# [EXERCISE]
Retrieve every line of the data holding the word "Select".

# [EXERCISE INPUT]
# # # # #

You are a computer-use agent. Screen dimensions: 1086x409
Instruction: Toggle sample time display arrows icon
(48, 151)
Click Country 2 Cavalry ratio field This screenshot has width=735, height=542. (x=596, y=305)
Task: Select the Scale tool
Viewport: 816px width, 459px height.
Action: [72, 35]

# # # # #

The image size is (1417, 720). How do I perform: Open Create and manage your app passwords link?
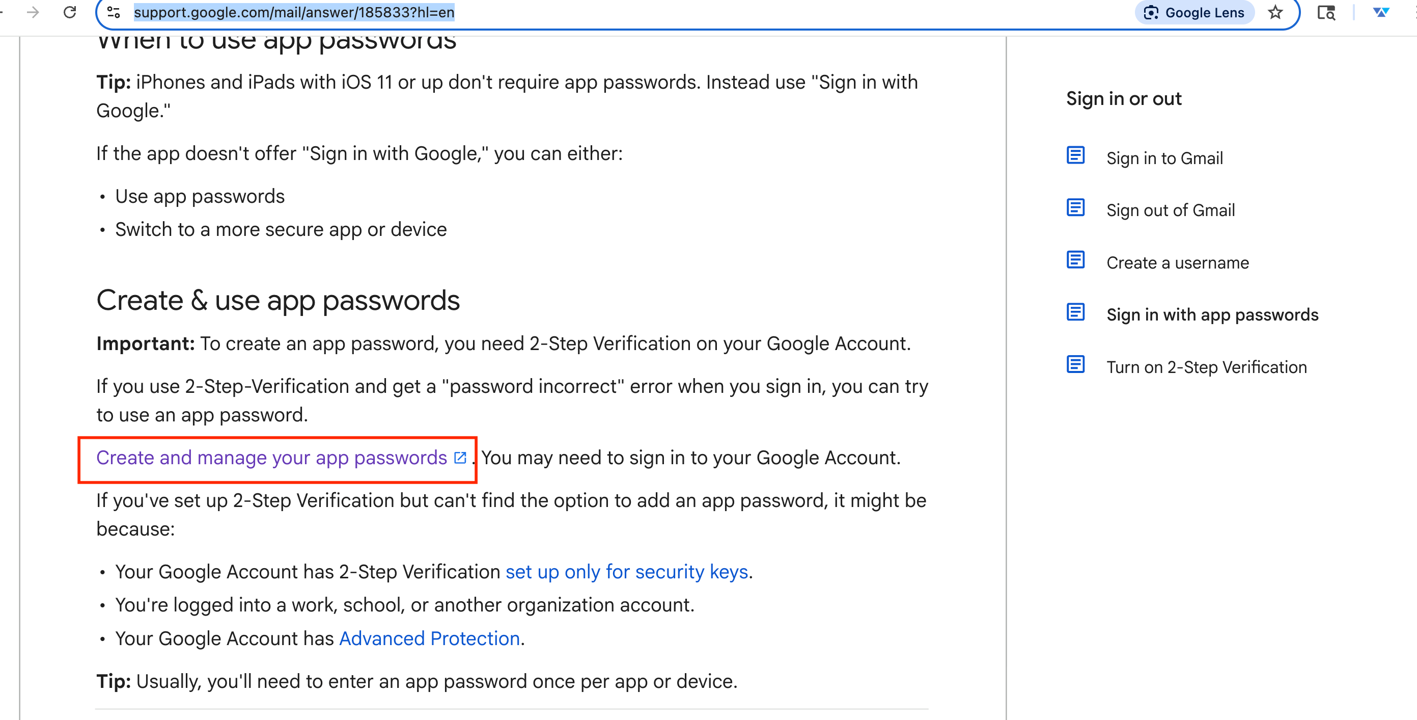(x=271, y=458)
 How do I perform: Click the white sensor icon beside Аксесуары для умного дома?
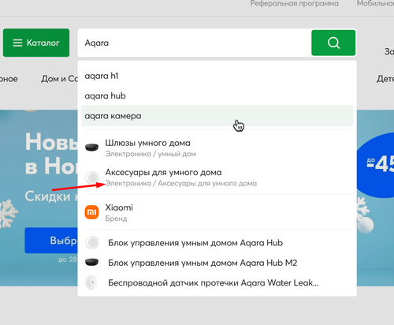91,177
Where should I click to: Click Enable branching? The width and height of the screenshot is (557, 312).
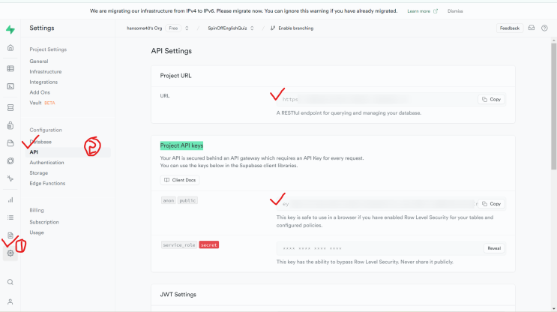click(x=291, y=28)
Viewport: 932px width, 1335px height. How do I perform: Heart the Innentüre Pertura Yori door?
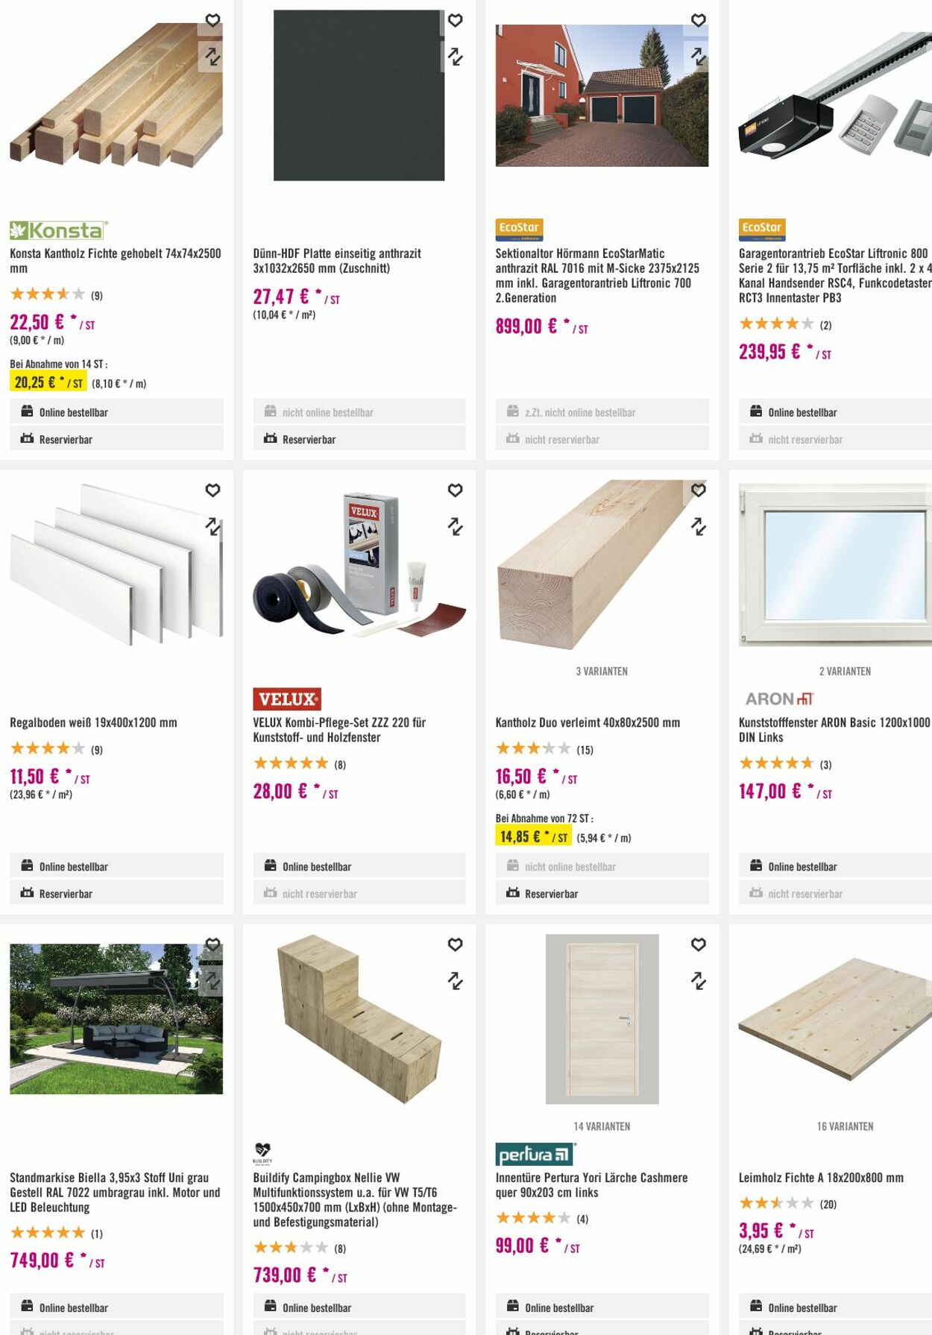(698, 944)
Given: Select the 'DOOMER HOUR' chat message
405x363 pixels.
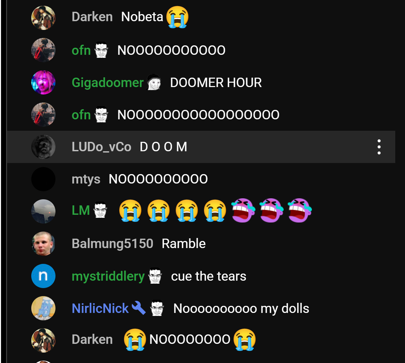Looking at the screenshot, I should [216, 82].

# # # # #

# [WRITTEN RESPONSE]
Task: Select the Scale tool
Given: Select the 'DOOMER HOUR' chat message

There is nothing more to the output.